Rx For Profits: Anticipating Shifts In Sales Strategies
By IESE Insight
Pfizer’s Lipitor has been prescribed to over 29 million patients to help lower their cholesterol. Looking back at Lipitor’s lucrative and record-breaking 20-year run — as it competed with rival statins that also work to lower cholesterol — there are many lessons to be learned to help managers, in boom times and more challenging ones.
A forthcoming article in the Journal of Marketing Research by Eelco Kappe, Sriram Venkataraman and Stefan Stremersch tracks how four main statin competitors reacted to each other’s changes in marketing policies over several years.
More specifically, the co-authors take an empirical look at what happened when a statin company decided to cut back its salesforce to fit market conditions and boost profit margins. Importantly, the paper introduces a new data enrichment method to help mangers predict the consequences of possible future policy changes before they happen.
In short, the co-authors’ new data enrichment method combines what actually happened with what industry experts said would happen when certain hypothetical policy changes were made. With this combined data, more scenarios can be tested, helping managers better predict competitors’ reactions, while also tracking consumer behavior.
Follow the Leader
To look at consumer and competitor reactions to salesforce reductions, the co-authors analyze data on pharmaceutical sales calls to doctors and subsequent prescriptions written for Lipitor (Pfizer), Zocor (Merck), Pravachol (Bristol-Myers Squibb) and Crestor (AstraZeneca).
They also worked with a leading pharmaceutical consultancy to gather industry experts’ statements, predicting competitive responses to an array of scenarios. Specifically, they asked what would happen if a competitor cut their salesforce by 10, 25 or 40 percent.
The empirical study reveals the following:
- Salesforce reductions by the market leader — here, Lipitor — tend to cause competitors to follow suit and reduce their own salesforces.

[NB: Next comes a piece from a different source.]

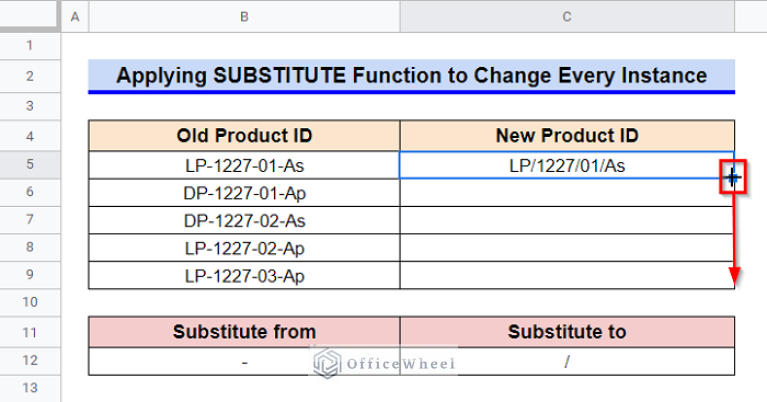Select the Substitute from header cell

[x=244, y=332]
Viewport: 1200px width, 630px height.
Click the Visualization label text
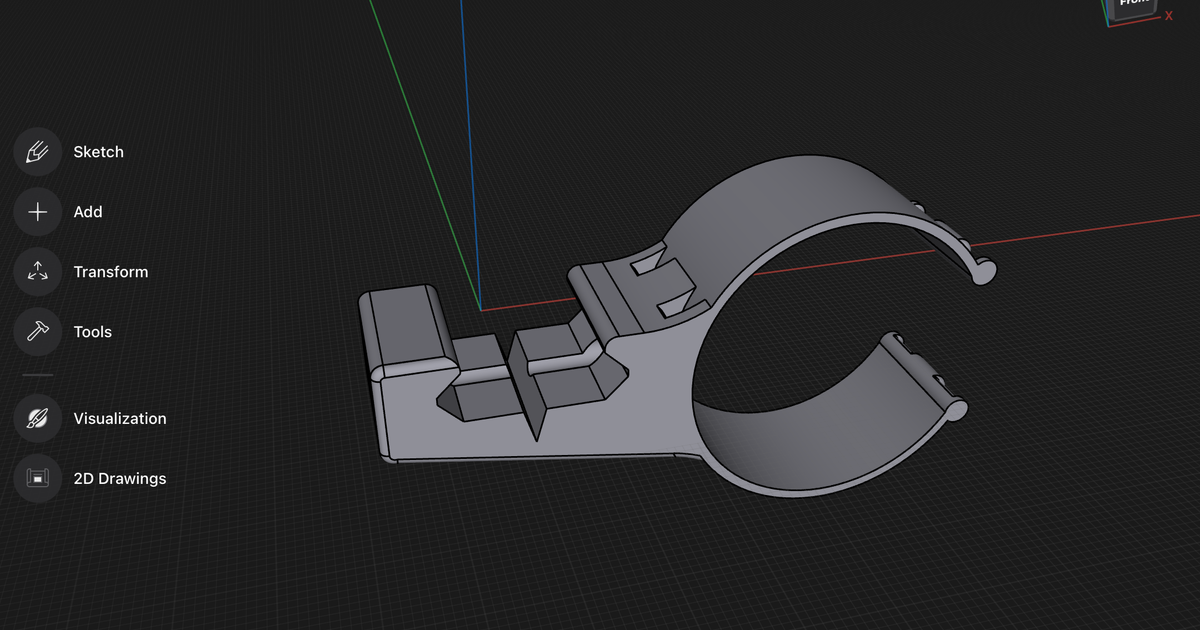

- The scenario is different when a market follower — e.g., Pravachol — is the first to make cuts. Competitors are then more likely to respond by increasing their own sales calls, perhaps sensing an opportunity to fill the gap.
- With a smaller salesforce, pharma companies tend to send salespeople to see fewer doctors, focusing their efforts on the busiest ones (who write the most prescriptions). They tend not to decrease the frequency of their sales calls to these busy — and more responsive — doctors. Note that the abandonment of other doctors may present an opportunity for smaller brands to make headway with them.
- The company that cuts its salesforce first increases profits as a result. Followers here have mixed results.
- But when the initiator of salesforce cuts is the market leader, all firms end up with increased profits. Profit gains are most impressive when the leader’s cuts are drastic (e.g., 40 percent of the salesforce in the study).
Anticipating competitors’ reactions to salesforce cuts can help hone sales strategy. And applying the proposed method of data enrichment could help predict responses to other changes, such as pricing or advertising — in the pharmaceutical industry and beyond.
Methodology, Very Briefly
The authors work with data from a market research firm (IMS Health) tracking a representative panel of 1,585 doctors from across the United States as they received sales calls and wrote prescriptions for statins. The time periods covered included 2003 to 2012. A leading consultancy (Quintiles) helped with the survey of industry experts who were given scenarios involving competitors’ hypothetical salesforce reductions and asked how they would respond. They then compared their data enrichment method to two benchmark methods to test its validity.